Por otra parte, Martín Belaunde, ha pasado a ser uno de los nombres más mencionados en la actual coyuntura política. Pero lo más grave son las vinculaciones que han ido apareciendo con la pareja presidencial. Ya se sabía que habían sido muy cercanos, porque él había trabajado en ambas campañas como asesor de imagen. Luego quedó claro que a través de él, o de sus familiares, se le había pagado miles de dólares a la actual primera dama, por consultorías realmente inverosímiles. Después se supo que las irregularidades de las que se le acusa a Martín Belaunde, muchas veces las había cometido usando el nombre del Presidente y su esposa, quienes salieron a expresar su malestar en caso de que alguien que fue cercano a ellos hubiera mal utilizado sus nombres, lo cual fue interpretado que de esa manera podrían estar curándose en salud.

También está el hecho que se haya podido capturar a prófugos como Orellana y Benedicto Jiménez, y nada se sepa de M. Belaunde.
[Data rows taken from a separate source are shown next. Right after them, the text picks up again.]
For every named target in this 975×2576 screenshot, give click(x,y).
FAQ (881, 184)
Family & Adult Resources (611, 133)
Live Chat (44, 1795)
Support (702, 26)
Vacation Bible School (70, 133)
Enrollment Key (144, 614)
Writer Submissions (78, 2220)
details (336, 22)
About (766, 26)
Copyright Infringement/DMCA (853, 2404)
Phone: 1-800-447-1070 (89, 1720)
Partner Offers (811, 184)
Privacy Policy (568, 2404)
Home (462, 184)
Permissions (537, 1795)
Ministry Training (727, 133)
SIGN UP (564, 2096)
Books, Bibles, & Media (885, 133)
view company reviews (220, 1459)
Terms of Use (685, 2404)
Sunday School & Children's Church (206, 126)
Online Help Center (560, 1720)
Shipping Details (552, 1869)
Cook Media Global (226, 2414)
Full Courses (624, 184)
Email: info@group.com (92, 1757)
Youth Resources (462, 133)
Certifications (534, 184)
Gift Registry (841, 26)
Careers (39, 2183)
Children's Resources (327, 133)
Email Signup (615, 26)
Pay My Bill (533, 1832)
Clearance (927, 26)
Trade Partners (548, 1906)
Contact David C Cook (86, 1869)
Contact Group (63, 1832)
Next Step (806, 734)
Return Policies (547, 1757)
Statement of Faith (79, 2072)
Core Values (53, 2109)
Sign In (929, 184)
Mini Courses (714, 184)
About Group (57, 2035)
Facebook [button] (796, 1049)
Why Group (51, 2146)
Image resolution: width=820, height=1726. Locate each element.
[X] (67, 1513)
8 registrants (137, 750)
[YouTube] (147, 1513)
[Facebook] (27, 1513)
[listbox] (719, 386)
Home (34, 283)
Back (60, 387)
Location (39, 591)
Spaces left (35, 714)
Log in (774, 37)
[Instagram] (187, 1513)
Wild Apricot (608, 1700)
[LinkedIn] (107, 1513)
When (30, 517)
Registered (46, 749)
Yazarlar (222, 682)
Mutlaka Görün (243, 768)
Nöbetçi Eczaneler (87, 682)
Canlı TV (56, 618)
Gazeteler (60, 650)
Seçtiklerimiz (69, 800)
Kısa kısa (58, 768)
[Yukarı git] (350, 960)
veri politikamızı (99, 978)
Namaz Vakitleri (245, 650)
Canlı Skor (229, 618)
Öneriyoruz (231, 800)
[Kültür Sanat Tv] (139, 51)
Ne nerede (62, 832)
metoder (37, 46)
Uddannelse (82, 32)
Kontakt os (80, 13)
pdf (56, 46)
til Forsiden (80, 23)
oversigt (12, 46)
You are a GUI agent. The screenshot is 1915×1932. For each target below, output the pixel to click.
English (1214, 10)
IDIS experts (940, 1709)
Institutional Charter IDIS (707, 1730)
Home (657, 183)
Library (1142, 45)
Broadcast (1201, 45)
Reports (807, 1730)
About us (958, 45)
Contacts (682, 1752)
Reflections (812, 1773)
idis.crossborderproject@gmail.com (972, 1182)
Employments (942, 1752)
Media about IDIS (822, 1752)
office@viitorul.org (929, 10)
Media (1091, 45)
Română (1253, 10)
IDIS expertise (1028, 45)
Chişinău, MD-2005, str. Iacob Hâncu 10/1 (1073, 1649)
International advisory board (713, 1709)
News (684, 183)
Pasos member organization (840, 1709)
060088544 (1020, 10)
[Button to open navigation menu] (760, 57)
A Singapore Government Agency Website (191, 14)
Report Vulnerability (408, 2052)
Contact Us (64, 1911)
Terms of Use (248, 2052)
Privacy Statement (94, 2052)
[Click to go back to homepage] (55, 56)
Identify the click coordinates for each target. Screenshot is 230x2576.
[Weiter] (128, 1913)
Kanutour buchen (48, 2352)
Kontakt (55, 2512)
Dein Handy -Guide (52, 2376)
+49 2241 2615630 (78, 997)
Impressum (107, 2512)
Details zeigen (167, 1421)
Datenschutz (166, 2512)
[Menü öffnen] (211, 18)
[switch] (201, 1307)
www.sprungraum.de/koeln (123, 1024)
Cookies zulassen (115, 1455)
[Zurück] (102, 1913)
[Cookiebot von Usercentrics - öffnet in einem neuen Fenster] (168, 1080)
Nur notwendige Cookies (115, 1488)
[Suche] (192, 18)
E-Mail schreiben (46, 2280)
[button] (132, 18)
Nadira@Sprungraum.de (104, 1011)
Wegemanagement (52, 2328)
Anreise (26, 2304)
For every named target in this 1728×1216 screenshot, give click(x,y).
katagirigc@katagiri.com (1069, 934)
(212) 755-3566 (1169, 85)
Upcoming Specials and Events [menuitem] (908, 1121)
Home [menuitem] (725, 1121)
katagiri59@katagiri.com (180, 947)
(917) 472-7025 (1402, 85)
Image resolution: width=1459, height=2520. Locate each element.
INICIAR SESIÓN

Viene por último la denuncia de varios de los procuradores anticorrupción, audios de por medio, contra el ministro de Justicia, Daniel Figallo, a quien han acusado públicamente de intentar presionarlos para que faciliten que Belaunde L. adquiera la calidad de colaborador eficaz. Esto último ha generado diversas posiciones, incluso en el IDL (al respecto ver artículo aparte).

En realidad, todas estas señales se inician cuando el Presidente se negó a declarar ante el Congreso sobre sus vínculos con Martín Belaunde, y expresó públicamente su pesar por lo que le estaba sucediendo, algo que no había hecho por nadie.

A estas alturas ya nadie puede negar que durante muchos años haya existido una relación muy cercana entre Ollanta Humala y M. Belaunde, y que la pareja presidencial y todo el oficialismo venga dando señales de una preocupación muy especial por lo que él pudiera declarar. La investigación que se está llevando a cabo en el Congreso y a nivel judicial es averiguar si MB usó esa relación para cometer los graves actos de corrupción de los que está acusado, o si él y el Presidente de la República fueron cómplices en torno a ellos.

Es cierto también que los sectores frontalmente adversos al gobierno, sean actores políticos (Alan García y el fujimorismo) o medios de comunicación (principalmente el Grupo de El Comercio), están aprovechando estos nexos para golpear con todo al gobierno; pero esa utilización política no borra para nada los hechos objetivos que hay en relación al caso.

En cualquier caso, ya sabe Humala por dónde vendrán las principales acusaciones contra él por actos de corrupción cuando deje de ser Presidente. Es por eso que ya debe estar pensando cómo hacer para tener una representación importante en el Congreso, lo que por ahora no es seguro, pese al arrastre que podrían tener –en diferentes puestos– personas como Urresti, Ana Jara o la misma Nadine.

Hay dos preocupaciones que estaban a fines del año pasado, y que ahora se han ido diluyendo de manera positiva, por lo menos por ahora.

Una de ellas es la usurpación de la presidencia por la primera dama, y su posible candidatura el 2016, pese a ser inconstitucional. El primer asunto se había desinflado, lo cual demuestra que si bien Nadine cometió excesos, el problema se agrandaba con fines políticos; aunque justo a fines de año ha salido a defender la ley laboral que quita derechos a los jóvenes, como si fuera ella quien gobierna el país, ya que el Presidente nuevamente anda desaparecido. Lo que sí, ya nadie habla de ella como posible candidata.

Lo otro es el indulto a Fujimori. Hay que reconocer que el Gobierno no ha cedido a las presiones ni a las tentaciones, debido a la reciprocidad que le ofrecía el fujimorismo. Sin embargo, no hay que bajar la guardia, ya que está claro que Fujimori no ha renunciado a sus pretensiones de salir libre y retomar sus aspiraciones políticas.

Todo hace pensar que, a diferencia de otras ocasiones, la disputa por la Presidencia y por las curules comenzará con bastante anticipación, lo cual permite suponer que el 2015 será un año de mucha confrontación política y polarización.

Y lo peor de todo es que los candidatos que actualmente están encabezando las encuestas son en la mayoría de los casos impresentables, y no lo decimos por razones ideológicas, sino porque no tienen una trayectoria democrática, o están vinculados a graves casos de corrupción y a un patrón sistemático de violaciones de derechos humanos.